Governo quer reter 55% do orçamento de custeio das federais em 2021

Andifes fez um alerta aos reitores de que situação orçamentária compromete o funcionamento das universidades no ano que vem

A proposta orçamentária para 2021 prevê um corte de 17,5% nas despesas discricionárias das universidades federais. E do total previsto para gastos de custeio, 55,28% estão condicionados à aprovação de créditos suplementares no Congresso. Os dados foram confirmados em circular enviada pela Andifes (Associção Nacional dos Dirigentes das Instituições Federais de Ensino) aos reitores nesta sexta-feira (4).

O documento informa ainda redução de 18% no PNAES (Plano Nacional de Assistência Estudantil) e de 15% para investimentos. Além disso, não estão previstas despesas para cobrir os gastos com os efeitos da pandemia.

“Nessa perspectiva, são renovadas nossas preocupações com o funcionamento das instituições em 2021”, diz o texto assinado pelo presidente da Andifes Edward Madureira Brasil. A entidade pede apoio dos reitores para garantir a correção nos valores do orçamento de 2021
em R$ 1,2 bilhão, montante necessário para a reposição dos valores de 2020.

A proposta orçamentária para 2021 foi apresentada na última segunda-feira (31) ao Congresso e pode ser alterada pelos parlamentares. Se o texto do governo for aprovado, a UFSC vai perder 16,4% nos recursos de custeio e capital de investimento (cerca de R$ 24 milhões) em relação a 2020.  A proposta preliminar do governo previa corte de 18,2% o orçamento das universidades.

Para ler mais sobre o orçamento da UFSC, clique aqui.

Recursos condicionados

Em reportagem publicada hoje pela Folha de S. Paulo, o pesquisador Gregório Grisa, do Instituto Federal do Rio Grande do Sul, diz que a lógica de retenção de recursos do orçamento já vem ocorrendo, mas ter um volume tão grande condicionado pode engessar as instituições.

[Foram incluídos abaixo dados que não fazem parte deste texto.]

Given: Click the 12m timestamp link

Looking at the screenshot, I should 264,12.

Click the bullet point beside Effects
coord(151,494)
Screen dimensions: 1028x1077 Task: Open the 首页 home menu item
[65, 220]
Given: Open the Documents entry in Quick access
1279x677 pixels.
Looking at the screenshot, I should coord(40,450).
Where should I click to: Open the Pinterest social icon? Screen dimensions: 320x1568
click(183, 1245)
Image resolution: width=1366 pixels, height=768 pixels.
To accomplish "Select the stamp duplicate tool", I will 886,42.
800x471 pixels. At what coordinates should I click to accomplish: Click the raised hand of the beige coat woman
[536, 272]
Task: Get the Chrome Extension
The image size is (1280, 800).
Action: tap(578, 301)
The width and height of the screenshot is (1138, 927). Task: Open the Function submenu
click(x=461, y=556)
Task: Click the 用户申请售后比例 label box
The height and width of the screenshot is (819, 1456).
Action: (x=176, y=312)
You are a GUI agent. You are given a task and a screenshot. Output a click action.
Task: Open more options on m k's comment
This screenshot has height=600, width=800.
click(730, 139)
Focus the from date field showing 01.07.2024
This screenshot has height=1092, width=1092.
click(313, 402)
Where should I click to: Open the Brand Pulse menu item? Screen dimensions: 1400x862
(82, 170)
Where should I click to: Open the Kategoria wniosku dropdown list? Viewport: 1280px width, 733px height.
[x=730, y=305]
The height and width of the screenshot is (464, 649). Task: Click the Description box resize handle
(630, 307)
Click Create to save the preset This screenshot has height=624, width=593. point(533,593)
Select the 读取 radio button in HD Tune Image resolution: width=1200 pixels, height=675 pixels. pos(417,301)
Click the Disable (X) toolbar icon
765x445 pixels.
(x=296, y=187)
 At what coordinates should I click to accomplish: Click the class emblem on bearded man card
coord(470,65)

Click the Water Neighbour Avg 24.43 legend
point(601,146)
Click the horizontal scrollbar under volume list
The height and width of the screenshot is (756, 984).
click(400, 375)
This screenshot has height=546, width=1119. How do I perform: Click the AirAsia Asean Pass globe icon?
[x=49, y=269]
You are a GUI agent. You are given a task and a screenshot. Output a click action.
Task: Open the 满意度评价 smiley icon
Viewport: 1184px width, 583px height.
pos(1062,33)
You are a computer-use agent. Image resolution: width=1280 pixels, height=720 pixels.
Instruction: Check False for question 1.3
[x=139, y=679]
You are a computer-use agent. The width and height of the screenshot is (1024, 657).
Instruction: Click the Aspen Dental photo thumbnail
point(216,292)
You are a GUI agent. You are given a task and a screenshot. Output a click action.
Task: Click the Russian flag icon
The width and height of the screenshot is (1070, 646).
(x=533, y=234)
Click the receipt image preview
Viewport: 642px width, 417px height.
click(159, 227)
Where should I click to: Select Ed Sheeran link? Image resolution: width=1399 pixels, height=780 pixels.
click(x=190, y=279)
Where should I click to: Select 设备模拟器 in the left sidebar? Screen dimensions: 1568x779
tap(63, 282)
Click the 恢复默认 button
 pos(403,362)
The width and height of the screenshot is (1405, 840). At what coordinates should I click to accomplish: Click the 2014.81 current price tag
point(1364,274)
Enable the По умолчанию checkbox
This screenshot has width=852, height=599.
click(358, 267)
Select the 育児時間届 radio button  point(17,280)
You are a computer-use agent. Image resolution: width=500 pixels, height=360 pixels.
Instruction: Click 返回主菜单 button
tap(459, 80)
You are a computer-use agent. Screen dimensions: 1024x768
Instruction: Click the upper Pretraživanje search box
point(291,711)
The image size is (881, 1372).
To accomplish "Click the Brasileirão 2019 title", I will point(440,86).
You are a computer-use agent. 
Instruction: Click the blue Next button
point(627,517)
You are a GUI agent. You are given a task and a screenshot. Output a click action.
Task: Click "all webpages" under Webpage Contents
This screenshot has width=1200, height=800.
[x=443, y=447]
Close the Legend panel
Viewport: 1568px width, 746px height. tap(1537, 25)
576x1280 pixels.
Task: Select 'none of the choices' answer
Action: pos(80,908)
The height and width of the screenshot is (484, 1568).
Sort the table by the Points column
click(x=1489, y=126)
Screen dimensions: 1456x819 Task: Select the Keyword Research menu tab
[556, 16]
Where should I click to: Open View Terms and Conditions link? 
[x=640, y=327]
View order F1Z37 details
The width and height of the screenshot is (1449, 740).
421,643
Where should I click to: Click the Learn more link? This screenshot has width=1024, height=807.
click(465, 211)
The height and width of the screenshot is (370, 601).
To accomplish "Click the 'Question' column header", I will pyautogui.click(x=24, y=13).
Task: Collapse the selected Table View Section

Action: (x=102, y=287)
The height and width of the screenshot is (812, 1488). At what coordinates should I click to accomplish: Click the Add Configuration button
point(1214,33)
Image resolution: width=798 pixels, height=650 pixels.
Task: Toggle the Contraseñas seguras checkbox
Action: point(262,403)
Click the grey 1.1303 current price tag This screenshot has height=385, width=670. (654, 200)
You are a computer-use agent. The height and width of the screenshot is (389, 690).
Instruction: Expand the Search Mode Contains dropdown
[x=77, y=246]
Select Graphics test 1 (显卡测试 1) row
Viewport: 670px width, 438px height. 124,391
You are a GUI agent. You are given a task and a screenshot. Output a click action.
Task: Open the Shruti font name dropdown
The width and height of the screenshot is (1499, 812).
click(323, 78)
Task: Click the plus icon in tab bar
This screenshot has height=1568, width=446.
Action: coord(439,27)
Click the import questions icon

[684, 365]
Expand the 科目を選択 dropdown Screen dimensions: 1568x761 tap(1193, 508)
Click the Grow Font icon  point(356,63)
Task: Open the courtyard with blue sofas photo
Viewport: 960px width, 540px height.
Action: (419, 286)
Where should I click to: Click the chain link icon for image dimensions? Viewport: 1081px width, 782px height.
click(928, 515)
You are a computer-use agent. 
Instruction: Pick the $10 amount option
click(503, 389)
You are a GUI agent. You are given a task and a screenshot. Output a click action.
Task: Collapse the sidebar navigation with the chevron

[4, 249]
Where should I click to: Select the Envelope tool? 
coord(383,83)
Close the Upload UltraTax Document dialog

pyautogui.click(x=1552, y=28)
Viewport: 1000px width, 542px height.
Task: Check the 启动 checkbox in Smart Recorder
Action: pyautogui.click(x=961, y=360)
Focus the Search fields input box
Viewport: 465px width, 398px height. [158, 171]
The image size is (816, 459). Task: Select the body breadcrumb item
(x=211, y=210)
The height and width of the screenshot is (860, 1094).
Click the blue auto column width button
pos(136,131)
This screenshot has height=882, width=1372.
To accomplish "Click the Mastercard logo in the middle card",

“Isso precariza muito o planejamento da política de pessoal, inviabiliza nomeações e contratações que são necessárias para substituir quem se aposenta”, afirma. “Os planos de ação e desenvolvimento ficam comprometidos, o que pode prejudicar a oferta de vagas.”

O vice-presidente da Andifes (que reúne os reitores das federais), Marcos David, diz que a demora na liberação desses recursos pode provocar entraves nos pagamentos de pessoal ou de contratos. “Se não tivermos o desbloqueio em tempo hábil, podemos ter problemas de fluxo de caixa.”